69. Shock Waves (1977) When a ship a grounds on the shore of an uncharted jungle isle with Luke Halpin, and the skipper too, a used car salesman and his wife, the afro guy, the drunken cook and Brooke Adams, here on Peter Cushing’s Isle, the seven stranded castaways have a hell of a lot more to deal with then occasional head hunters and a guy in an unconvincing gorilla suit.  Would you believe Underwater Nazi Zombies?  You better believe it!  No.  I don’t know who makes this stuff up, but hold on to your lifejackets for the most thrilling adventure of people stranded on a deserted island this side of Lost!  Simple plot about a crew of vacationers on a small cruising ship, captained by John Carradine, get marooned not far from a remote Island where strange Nazi hermit Peter Cushing tells them that they have arrived at a very bad time.  Unfortunately for them, a legendary platoon of SS soldiers that were created from the dead have come back to terrorize the Island.  You can’t kill them and can’t outrun them.  Now the vacationers must find a way off the island before they become the next victims of these ferocious leftovers from the Third Reich.  Trust me when I say this film is far better then it sounds.  The zombies are truly scary as they silently rise and descend from the water, to drown their victims in quiet deaths.  An overlooked thriller from the 1970’s, Shock Waves is like no zombie film that had ever been made before or since, and is a real treat for fans of the zombie genre and 1970s films.  One of the best B films of the era.

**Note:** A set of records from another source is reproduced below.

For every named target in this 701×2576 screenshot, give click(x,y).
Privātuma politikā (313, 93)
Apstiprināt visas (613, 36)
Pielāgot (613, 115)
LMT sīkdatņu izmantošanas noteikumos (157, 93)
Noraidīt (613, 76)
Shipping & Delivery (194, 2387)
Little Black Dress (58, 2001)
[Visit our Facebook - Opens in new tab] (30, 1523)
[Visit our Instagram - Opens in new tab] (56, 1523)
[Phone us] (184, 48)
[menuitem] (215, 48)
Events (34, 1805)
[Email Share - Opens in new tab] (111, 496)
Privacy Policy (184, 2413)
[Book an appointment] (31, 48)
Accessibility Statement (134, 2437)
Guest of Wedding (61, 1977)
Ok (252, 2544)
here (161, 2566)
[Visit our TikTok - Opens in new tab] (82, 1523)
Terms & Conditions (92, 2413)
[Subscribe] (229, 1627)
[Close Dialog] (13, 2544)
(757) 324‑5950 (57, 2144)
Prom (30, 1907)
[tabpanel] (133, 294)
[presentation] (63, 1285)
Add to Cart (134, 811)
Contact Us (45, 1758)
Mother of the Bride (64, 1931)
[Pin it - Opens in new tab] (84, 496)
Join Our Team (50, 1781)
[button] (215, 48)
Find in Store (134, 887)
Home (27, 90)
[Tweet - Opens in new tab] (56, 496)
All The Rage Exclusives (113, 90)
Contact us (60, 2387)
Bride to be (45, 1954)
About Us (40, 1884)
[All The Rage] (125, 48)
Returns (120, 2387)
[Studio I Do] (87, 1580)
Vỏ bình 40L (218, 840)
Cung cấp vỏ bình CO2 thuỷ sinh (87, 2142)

70. Suspiria (1977)  Jessica Harper’s horror follow up from Phantom of the Paradise was Italian horror mastermind Dario Argento’s masterpiece Suspiria which, although highly regarded amongst film fans as one of the greatest horror films of the 1970′s, goes virtually unnoticed. Harper plays Susie Banyon, an American ballerina who finds herself enrolled at Berlin’s esteemed Freeborge Academy. However, the bizarre death of two students on the evening of her arrival dips Banyon in a mysterious world of murder, witchcraft….and dance! Suspiria is a disturbing and eerie journey into darkness which makes you feel like your looking into a new surreal world. Imaginative use of color and lighting, especially primary colors with bright red, green and blue washes, make a very unique and surreal experience. Adding to the horror is the incredible soundtrack by German band Goblin, which has become nearly as infamous as the film itself. Suspiria is truly the European “Exorcist” and is essential viewing for all lovers of 1970′s horror films.